Donnie Brasco's true identity was publicly revealed for the first time in the federal racketeering conspiracy trial of Ruggiero and four other defendants in the summer of 1982. Judge Robert W. Sweet refused a prosecution request to allow the agent to testify only under his code name, finding that doing so would hamper defendants' ability to cross examine the primary witness against them. Pistone took the witness stand on August 2, 1982. His testimony focused on four of the five defendants. All four were convicted on August 27. The fifth defendant - charged on the basis of informant testimony - was acquitted. Ruggiero, then fifty-six, was sentenced to fifteen years in prison for racketeering conspiracy including three murders.

Sources:

  • DeStefano, Anthony M., "Hardened felon chokes up on stand," Newsday, May 27, 2004, p. 22.
  • Lubasch, Arnold H., "3 of 5 convicted of conspiracy in 'Bonanno Family' rackets," New York Times, Aug. 28, 1982, p. 1.
  • Lubasch, Arnold H., "6 get jail terms in rackets case tied to mobsters," New York Times, Nov. 16, 1982, p. B1.

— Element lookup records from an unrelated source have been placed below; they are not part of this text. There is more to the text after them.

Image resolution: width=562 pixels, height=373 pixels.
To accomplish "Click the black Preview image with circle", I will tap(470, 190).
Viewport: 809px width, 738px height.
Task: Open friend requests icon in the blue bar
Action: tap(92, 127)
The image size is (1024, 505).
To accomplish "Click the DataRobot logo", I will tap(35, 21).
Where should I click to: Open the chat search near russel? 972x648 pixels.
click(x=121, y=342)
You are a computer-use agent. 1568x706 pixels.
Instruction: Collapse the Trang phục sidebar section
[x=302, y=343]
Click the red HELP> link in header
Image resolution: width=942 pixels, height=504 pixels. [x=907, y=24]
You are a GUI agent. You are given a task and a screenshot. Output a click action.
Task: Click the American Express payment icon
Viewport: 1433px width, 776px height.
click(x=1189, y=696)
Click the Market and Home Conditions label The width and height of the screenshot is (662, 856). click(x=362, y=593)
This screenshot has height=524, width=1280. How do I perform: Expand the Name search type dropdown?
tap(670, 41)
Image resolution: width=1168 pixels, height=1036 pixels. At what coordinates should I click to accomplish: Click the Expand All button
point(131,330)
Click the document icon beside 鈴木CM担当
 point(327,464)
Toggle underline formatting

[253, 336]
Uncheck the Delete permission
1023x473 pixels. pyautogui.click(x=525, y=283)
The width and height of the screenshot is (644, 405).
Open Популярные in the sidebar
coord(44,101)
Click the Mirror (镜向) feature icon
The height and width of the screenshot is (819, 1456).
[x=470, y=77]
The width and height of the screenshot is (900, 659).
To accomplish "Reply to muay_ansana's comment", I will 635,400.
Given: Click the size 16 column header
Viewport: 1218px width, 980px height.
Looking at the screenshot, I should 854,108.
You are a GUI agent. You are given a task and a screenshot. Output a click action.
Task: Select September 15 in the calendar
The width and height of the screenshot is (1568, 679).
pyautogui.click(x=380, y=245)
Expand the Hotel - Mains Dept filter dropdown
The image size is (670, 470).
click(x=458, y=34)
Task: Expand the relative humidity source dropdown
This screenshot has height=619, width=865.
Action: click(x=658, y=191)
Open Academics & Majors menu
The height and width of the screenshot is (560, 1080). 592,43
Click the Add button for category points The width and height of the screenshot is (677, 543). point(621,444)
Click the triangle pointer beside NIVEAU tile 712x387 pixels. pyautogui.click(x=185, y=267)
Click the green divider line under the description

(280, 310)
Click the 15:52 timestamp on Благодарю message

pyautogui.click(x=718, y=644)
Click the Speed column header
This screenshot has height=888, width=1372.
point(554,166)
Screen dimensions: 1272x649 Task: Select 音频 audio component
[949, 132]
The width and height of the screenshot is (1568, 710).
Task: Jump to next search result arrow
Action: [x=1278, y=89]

  • Lubasch, Arnold H., "Defense assails agent's actions in Mob inquiry," New York Times, Aug. 6, 1982, p. B1.
  • Lubasch, Arnold H., "F.B.I. agent, dropping disguise, tells court of life inside the Mob," New York Times, Aug. 3, 1982, p. 1.
  • Lubasch, Arnold H., "F.B.I. infiltrator says Mob chief told of slayings," New York Times, Aug. 4, 1982, p. B1.
  • McPhee, Michele, "'Brasco's long wait," New York Daily News, Jan. 19, 2003, p. 10.
  • Pistone, Joseph D., with Richard Woodley, Donnie Brasco: My Undercover Life in the Mafia, New York: NAL, 1987, pp. 363-368.
  • Schmetterer, Jerry, and Paul Meskil, with D.J. Saunders, "Victim was mobster who let fed agent in," New York Daily News, Nov. 16, 1982, p. 3.
  • Smith, Kati Cornell, "Brasco fiasco," New York Post, June 5, 2004.
  • Weiss, Murray, "Find body in a bag," New York Daily News, Aug. 13, 1982, p. 29.